FULL FUNDING FOR THE IDEA is thus one of the key legislative priorities for disability rights advocates. Another is the enactment of protections for consumers of managed care to ensure that persons with disabilities have access to needed health care services, experienced health care providers, specialty care, and prescription drugs -- along with meaningful procedures for resolving and remedying grievances with managed care providers. Still other priorities include parity for health care coverage of mental disabilities and voting rights measures to ensure equal access to the right to cast a secret ballot (since many technologies currently in use are not accessible to persons with certain disabilities).

CIVIL RIGHTS GLOSSARY
  • DISABILITY -- An individual is considered to have a "disability" triggering the ADA's protections if he or she has 1) a physical or mental impairment that substantially limits one or more of his or her major life activities (such as walking, hearing, working); 2) a record of having such an impairment; or 3) is regarded as having such an impairment.

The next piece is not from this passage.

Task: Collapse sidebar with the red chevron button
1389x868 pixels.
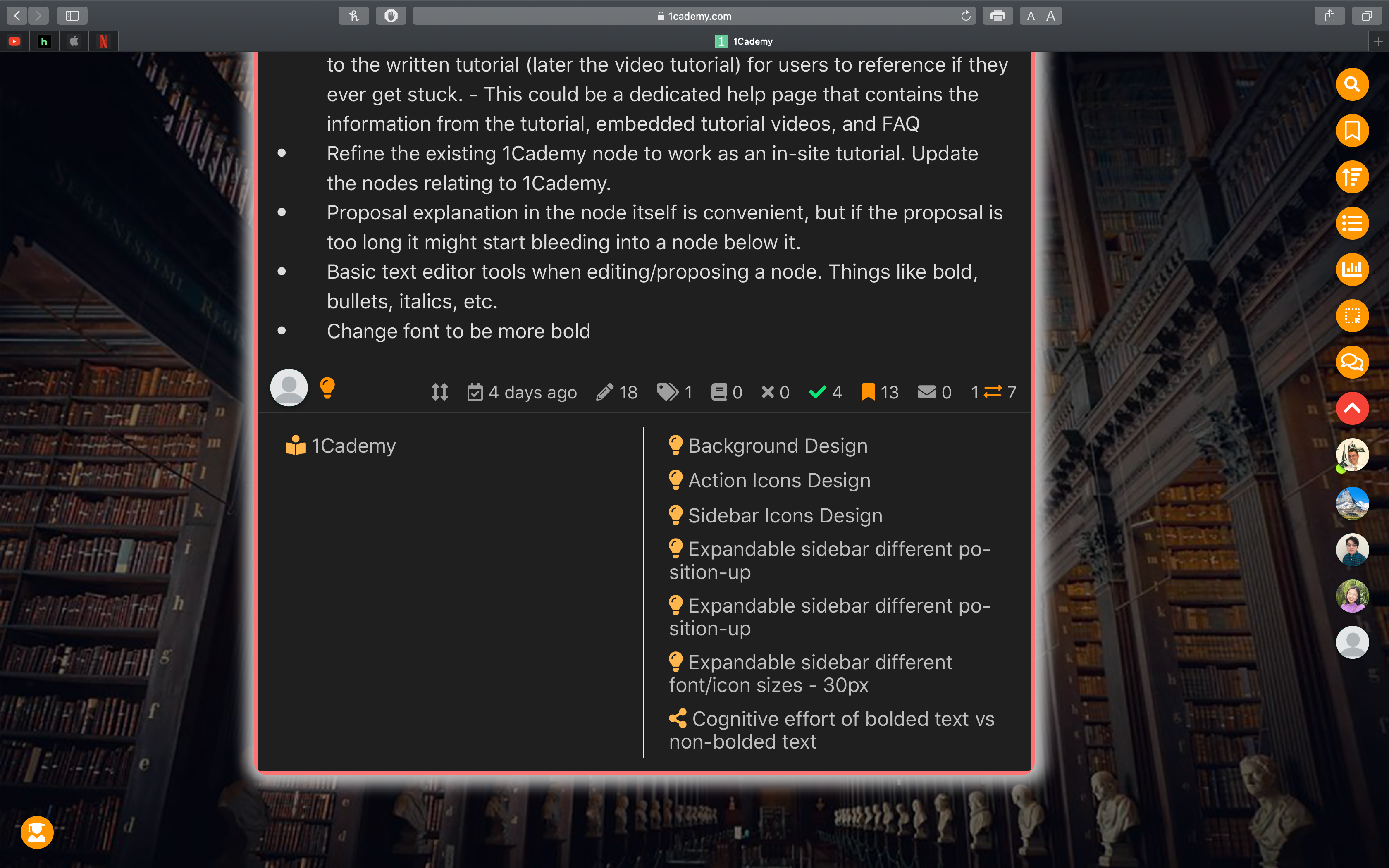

  • ESSENTIAL JOB FUNCTIONS -- The ADA prohibits job discrimination against individuals with disabilities who, with or without a reasonable accommodation, can perform a job's "essential functions." "Essential job functions" are the primary job duties that are fundamental to the position.
  • REASONABLE ACCOMMODATION -- An employer's failure to make a reasonable accommodation for an employee's disability is a violation of the ADA unless the employer shows that providing the accommodation would create an undue hardship (i.e., an action imposing significant difficulty or expense upon the employer). Reasonable accommodations may include modifications or adjustments such as making existing facilities accessible to employees with disabilities, acquiring or modifying equipment, modifying work schedules, or supplying readers or interpreters.